_Exercise requirements_.
(1) In the Portugal holiday post, how long did aunt Maria hold still while being sketched?
(2) From the Portugal holiday post, print the part that begins at the words "Tuesday, 8 September" and stops after "uncles and cousins.".

_Passage_.
· · ·

Under these parasols, it almost felt like we were in the tropics
Or we could choose to lie down in the hammock, slowly rocked by a pleasant breeze.

Not easy to get proportions right when lying down in a hammock
Stay tuned for more Alentejo impressions soon.

Tuesday, 8 September 2015

Holiday in Portugal - family gatherings and lots of food

Even before my arrival, my holiday promised to be busier than my work schedule, full with lunches, dinners and other social events with the extended family. It's far from a complaint. I love to spend time with my aunts, uncles and cousins.

I would also love to be able to sketch them all. But since they are a pretty lively bunch they won't stop quiet for me to do so.

It usually goes something like this:

My aunt Lucinda is very conveniently sitting next to me, so I take out my sketchbook and pen, and discreetly start sketching her. Maybe it is because I only see her so often, but somehow I always forget that she is one of the people with most facial expressions per second I know. 

She complained that I made her look old
So, obviously, the result is inconclusive. It does, however, attract my aunt Maria's attention who requests that I make a portrait of her next. A very willing subject, she manages to hold still for the 10 minutes I need to sketch her. Hurray!

· · ·

_Supplied records_.
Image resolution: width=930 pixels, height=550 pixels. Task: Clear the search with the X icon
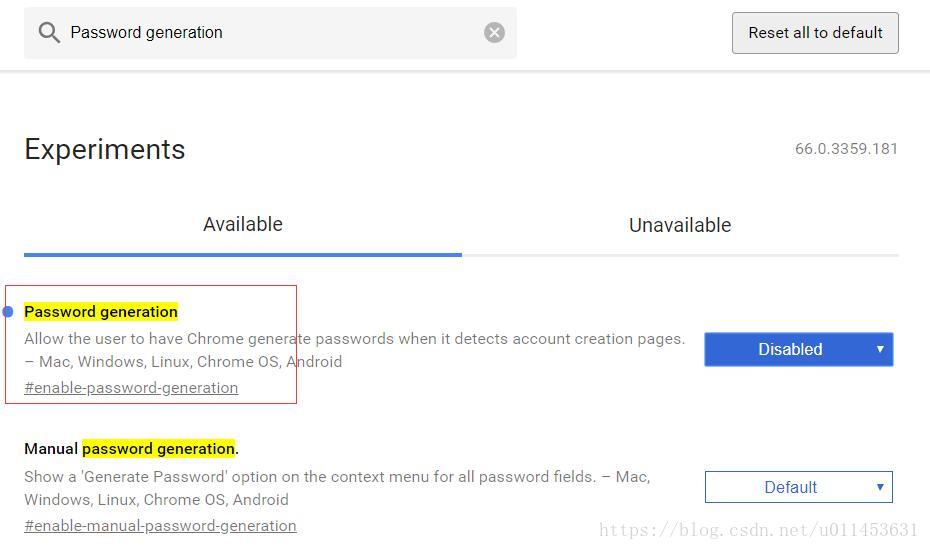coord(494,32)
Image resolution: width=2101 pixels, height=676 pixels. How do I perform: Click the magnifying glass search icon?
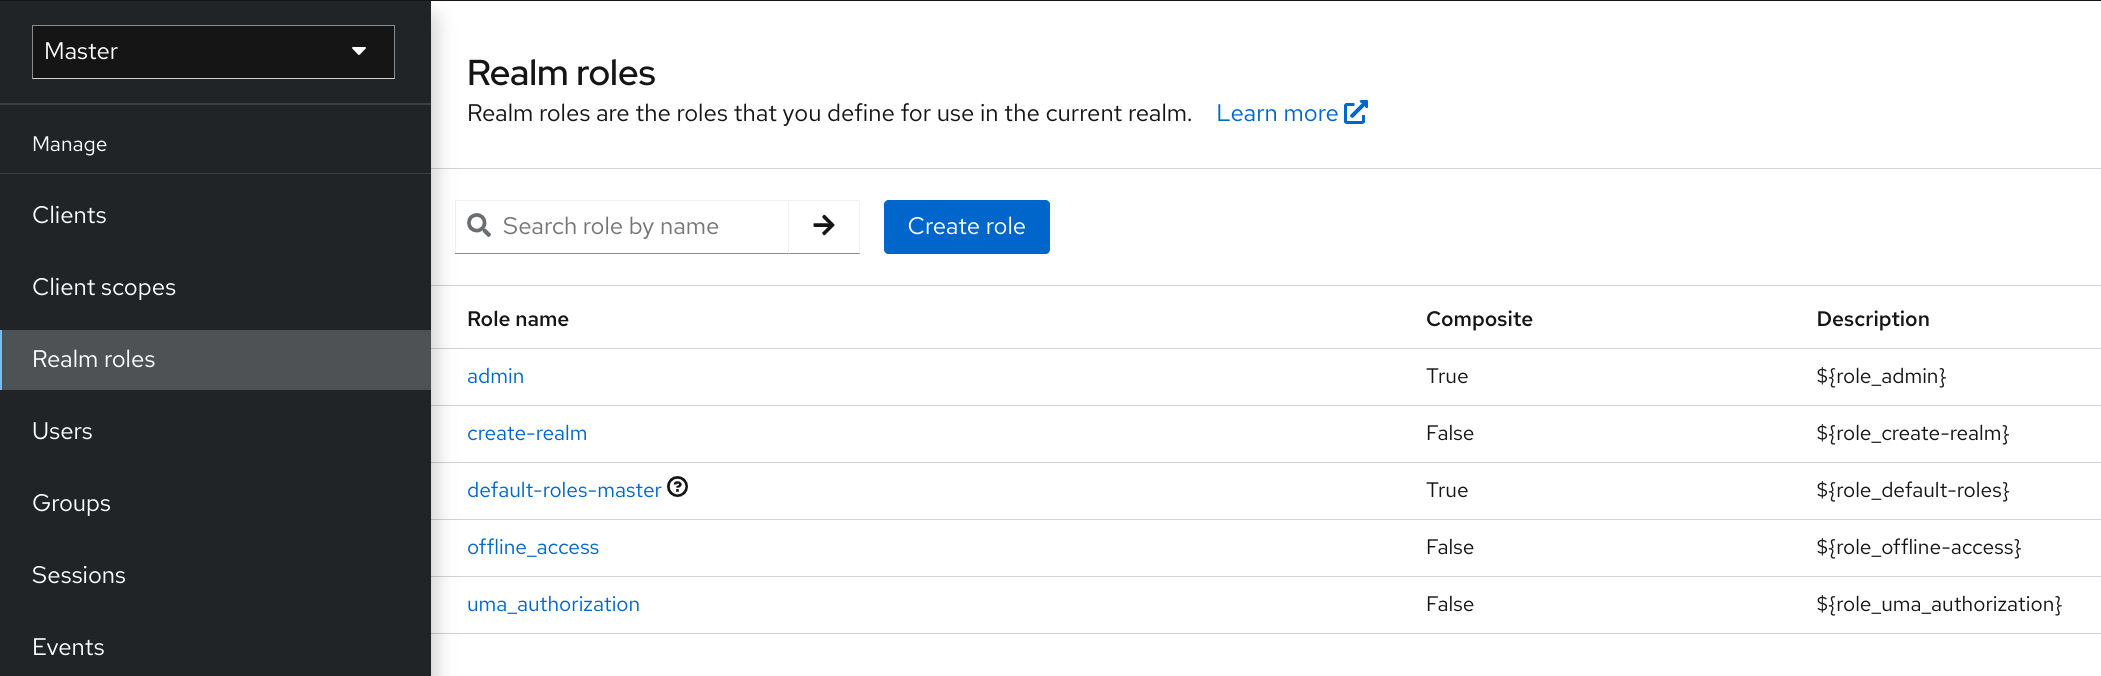coord(479,226)
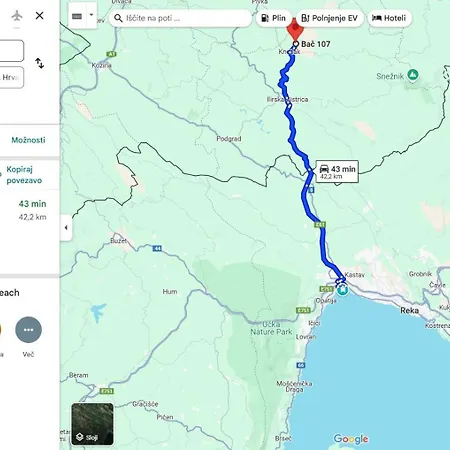Open the Več more categories button
This screenshot has width=450, height=450.
[x=28, y=330]
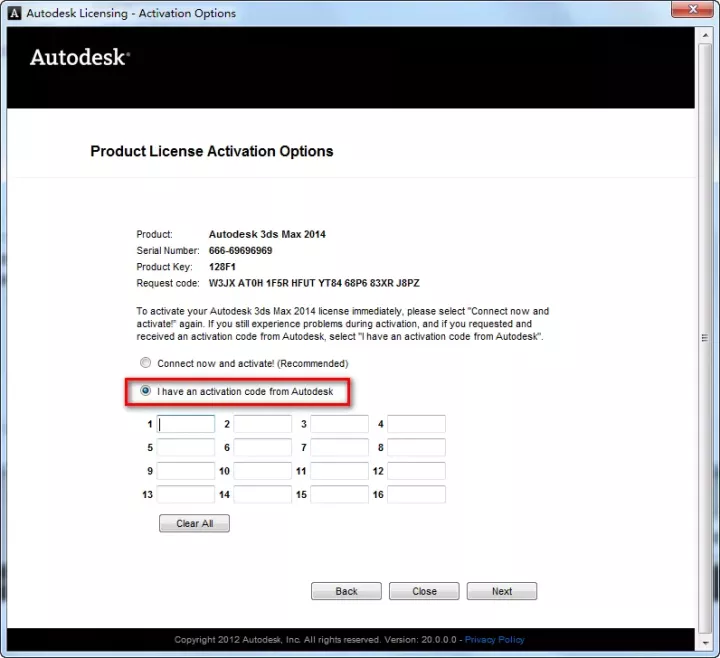Focus activation code field 4
The width and height of the screenshot is (720, 658).
point(416,424)
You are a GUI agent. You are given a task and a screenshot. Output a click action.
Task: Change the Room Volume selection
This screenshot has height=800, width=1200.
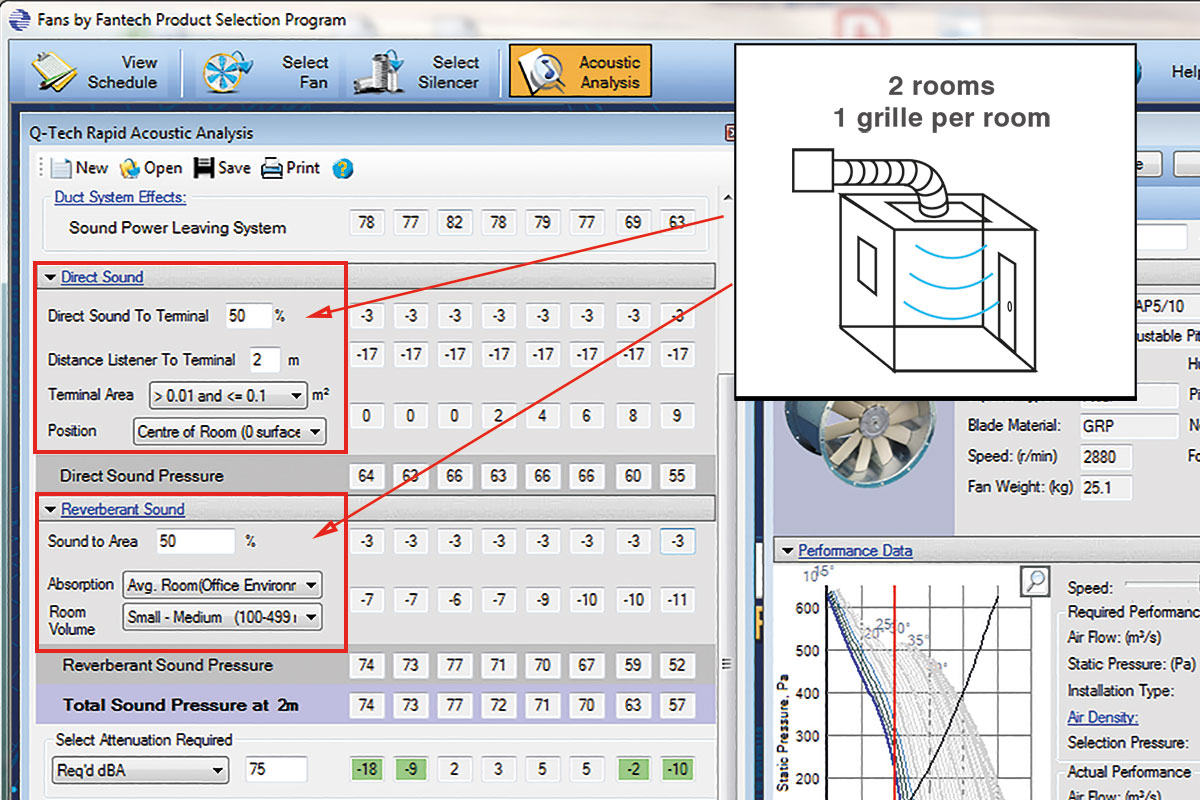pos(313,617)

· · ·

_Answers for this exercise_.
(1) 10 minutes.

(2)
Tuesday, 8 September 2015

Holiday in Portugal - family gatherings and lots of food

Even before my arrival, my holiday promised to be busier than my work schedule, full with lunches, dinners and other social events with the extended family. It's far from a complaint. I love to spend time with my aunts, uncles and cousins.